I always begin an issue of Arcadia having no idea what’s happening, find my bearings, and then end having no idea what just happened. This is one of the most complex books out there, and it takes the ability to really pay attention to follow everything. Not a word here is wasted, and not an image doesn’t matter. It’s 24 pages of a cohesive dream state.
A very large population of the world was loaded into a computer simulation after a virus threatened to wipe everyone out. A portion of the simulated people are fighting back and using a very esoteric means of retrieving a password to gain control over the simulation called Arcadia. They control everything. You see, two people have been killed in Arcadia, which is supposedly impossible to do, and this small faction blames the “meats,” or the humans, on the outside world who control Arcadia. But, Arcadia has a potential savior – a skeleton key, someone that was born inside the simulation, which is highly illegal.
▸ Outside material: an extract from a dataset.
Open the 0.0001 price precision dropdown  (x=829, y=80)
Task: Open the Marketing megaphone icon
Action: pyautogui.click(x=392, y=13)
Alex Parknadell has created a world in which humans are programs and coding, and he finds incredibly creative, innovative, and mind-boggling ways to represent that reality on the page. Eric Scott Pfeiffer’s artwork keeps pace, showing us surreal images that reflect the state of mind of the characters involved.
This is an elegant and intelligent piece of science fiction that takes all of our id’s fears but doesn’t remove it from our subconscious; instead, the comic explores it in a metaphorical mirror of our subconscious – the maze of the digital age, where we’re siphoned down to a literal series of coding, where our daily lives have actually become a series of applications that feel more real than reality, where our status is essentially elevated by how much memory and information we can store. To save our lives, we’ve lost our lives to something that – in our real reality – has already taken over our lives. Suddenly, I start to see Arcadia as a modern-day horror story that maybe we already live in.